In our toolkit, the blackbox.pm perl module helps you implement what are essentially regression tests of executables in the toolkit. Unlike whitebox tests, where you write a dedicated piece of C++ code that implements the tests, with blackbox tests you typically have an existing program in place that already does something useful, and you just want to write some tests to verify that that program continues to behave as expected under a variety conditions (e.g., different inputs, different command-line options). In some cases you may need to tweak an existing program slightly to make it more testable; for example:

if your program normally uses some randomness in its calculations, you'll want to have a command-line option to turn off that randomness for testing purposes, otherwise regression tests won't work

if your program normally sends its output to an onscreen window, you'll want to have an option to tell it to send that output to disk files instead (perhaps image files, or a text log file) so that you can easily compare the results of different program runs

Once you have those elements in place, writing blackbox tests for you program is very easy. Let's look at tests/test_retina_blackbox.pl as an example. Each blackbox test script has three main parts. In practice, it's probably easiest to get going by copying an existing blackbox test script and then modifying the various segments to fit your needs, but for now let's step through each part. First, it should begin with the following to import the necessary modules:

#!/usr/bin/perl -w

use strict;

use blackbox;
use invt_config;

Second, the core of the test script is a local array of anonymous hashes, where each hash describes one test to be run; for example:

my @tests =
    (

     # ...

     {
         name  => 'bluecones--1',
         args  => ['-f', 'testpic001.pnm', 'retinaout.ppm'],
         files => ['retinaout.ppm'],
     },

     {
         name  => 'allopt--1',
         args  => ['-bf', 'testpic001.pnm', 'retinaout.ppm', 100, 100],
         files => ['retinaout.ppm'],
     },
     );

More on that in a moment. The third and final part is a call to blackbox::run with the name of the executable to be tested, and our local array of test descriptors:

# Run the black box tests; note that the default executable can be
# overridden from the command-line with "--executable"

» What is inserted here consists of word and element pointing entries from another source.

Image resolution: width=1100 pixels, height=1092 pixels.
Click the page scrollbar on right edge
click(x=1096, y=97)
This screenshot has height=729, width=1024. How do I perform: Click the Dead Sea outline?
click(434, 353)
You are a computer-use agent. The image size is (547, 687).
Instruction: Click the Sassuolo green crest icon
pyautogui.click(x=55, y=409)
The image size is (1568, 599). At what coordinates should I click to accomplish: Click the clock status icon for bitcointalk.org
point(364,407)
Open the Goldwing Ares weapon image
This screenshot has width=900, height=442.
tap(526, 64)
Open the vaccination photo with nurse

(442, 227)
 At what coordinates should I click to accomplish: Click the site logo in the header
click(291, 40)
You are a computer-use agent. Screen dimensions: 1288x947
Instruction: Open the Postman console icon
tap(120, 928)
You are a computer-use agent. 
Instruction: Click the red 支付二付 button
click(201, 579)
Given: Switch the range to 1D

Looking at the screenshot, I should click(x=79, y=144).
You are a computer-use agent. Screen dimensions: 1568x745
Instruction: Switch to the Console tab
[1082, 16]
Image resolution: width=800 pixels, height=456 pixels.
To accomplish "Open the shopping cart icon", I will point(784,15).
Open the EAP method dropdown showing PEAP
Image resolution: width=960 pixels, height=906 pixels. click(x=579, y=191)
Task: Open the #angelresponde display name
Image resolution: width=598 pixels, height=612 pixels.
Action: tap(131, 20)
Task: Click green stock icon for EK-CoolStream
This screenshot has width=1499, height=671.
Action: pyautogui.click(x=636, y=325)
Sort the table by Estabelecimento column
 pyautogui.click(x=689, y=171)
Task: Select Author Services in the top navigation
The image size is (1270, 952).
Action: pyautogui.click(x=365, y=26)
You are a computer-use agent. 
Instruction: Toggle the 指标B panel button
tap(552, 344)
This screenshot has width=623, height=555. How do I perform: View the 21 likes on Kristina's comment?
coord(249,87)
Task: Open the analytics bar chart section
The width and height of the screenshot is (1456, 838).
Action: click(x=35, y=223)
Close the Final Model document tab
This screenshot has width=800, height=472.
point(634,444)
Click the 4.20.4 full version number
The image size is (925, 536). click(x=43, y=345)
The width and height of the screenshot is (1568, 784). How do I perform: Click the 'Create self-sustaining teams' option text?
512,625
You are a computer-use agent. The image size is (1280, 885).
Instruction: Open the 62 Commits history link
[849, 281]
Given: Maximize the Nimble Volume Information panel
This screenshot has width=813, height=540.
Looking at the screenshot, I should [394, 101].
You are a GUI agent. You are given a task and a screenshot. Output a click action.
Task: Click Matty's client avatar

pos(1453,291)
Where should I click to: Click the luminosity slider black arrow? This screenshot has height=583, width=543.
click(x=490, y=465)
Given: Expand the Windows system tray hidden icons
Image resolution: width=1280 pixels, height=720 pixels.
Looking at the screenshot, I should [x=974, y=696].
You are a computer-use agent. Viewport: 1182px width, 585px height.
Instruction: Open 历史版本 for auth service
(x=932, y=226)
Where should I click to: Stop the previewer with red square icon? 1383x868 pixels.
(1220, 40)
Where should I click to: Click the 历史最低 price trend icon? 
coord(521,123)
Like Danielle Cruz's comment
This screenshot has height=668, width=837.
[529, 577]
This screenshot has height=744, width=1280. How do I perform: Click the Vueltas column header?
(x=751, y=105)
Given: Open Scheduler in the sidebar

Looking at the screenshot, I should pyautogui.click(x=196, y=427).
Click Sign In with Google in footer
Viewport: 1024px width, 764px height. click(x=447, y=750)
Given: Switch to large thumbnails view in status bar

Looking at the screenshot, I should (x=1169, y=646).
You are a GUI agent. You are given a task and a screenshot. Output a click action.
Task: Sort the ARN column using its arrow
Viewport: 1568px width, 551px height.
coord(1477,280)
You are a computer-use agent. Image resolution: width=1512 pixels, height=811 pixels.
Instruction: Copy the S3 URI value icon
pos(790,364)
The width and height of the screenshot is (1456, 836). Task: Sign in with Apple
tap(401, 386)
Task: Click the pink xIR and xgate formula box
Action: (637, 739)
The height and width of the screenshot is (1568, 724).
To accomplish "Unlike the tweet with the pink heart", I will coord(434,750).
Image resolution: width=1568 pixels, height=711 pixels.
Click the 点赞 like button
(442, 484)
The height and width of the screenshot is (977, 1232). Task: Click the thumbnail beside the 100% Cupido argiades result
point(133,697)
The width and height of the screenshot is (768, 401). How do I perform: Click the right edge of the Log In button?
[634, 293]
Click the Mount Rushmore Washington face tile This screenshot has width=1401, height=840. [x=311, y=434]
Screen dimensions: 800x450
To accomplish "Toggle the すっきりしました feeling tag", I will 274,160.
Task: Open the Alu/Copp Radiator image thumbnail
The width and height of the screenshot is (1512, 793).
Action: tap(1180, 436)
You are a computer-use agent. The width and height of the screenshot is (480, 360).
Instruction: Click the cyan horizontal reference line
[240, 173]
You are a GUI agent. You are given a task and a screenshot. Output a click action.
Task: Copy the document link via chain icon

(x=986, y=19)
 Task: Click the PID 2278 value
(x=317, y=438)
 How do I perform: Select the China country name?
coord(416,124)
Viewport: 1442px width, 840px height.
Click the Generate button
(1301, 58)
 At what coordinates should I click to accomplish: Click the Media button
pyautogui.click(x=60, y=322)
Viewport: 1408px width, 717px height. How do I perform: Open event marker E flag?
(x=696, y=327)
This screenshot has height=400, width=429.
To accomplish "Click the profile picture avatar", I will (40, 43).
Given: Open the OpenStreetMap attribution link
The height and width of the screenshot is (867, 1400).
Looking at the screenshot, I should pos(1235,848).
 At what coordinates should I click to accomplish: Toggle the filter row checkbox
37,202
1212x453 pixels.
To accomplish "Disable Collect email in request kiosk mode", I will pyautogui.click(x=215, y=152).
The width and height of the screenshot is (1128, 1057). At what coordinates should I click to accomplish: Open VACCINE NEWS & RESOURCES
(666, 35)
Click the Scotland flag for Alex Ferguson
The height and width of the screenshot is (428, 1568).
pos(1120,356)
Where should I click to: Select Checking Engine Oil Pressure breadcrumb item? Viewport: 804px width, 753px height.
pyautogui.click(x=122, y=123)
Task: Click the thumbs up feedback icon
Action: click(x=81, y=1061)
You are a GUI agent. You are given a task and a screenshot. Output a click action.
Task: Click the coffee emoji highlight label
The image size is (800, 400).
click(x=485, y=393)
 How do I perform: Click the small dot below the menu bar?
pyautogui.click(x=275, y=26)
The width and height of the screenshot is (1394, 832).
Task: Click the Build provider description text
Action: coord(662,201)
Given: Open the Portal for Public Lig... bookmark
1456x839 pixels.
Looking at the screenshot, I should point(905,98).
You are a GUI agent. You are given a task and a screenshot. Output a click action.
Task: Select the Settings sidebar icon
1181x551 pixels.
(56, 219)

blackbox::run("$invt_config::exec_prefix/bin/retina", @tests);

Once you have those elements in place, make sure the script is executable (with chmod +x), and then you have a fully-functioning test script. Each test script accepts a standard set of command-line options; you can try passing --help to see a description of the available options.

Blackbox test descriptors

Now let's return to the test descriptors in more detail. Here's one example again:

my @tests =
    (
     {
         name  => 'noopt--1',
         args  => ['testpic001.pnm', 'retinaout.ppm'],
         files => ['retinaout.ppm'],
     },
     );

Each descriptor is an anonymous hash with three fields:

name is just a human readable name for the test, using double dashes to separate different parts of the test name
args is a list of command line options that should be passed to the test program for this test
files is a list of outputs that the test program is expected to produce, and which should be compared against stored reference files

Internally, blackbox::run loops over all of the descriptors, and for each one, it runs the test program (bin/retina in this case) with the desired args, and then checks each output file in files against the corresponding reference file. If any test file doesn't match its reference file, then a detailed comparison of the two files is run and a summary of this comparison is printed.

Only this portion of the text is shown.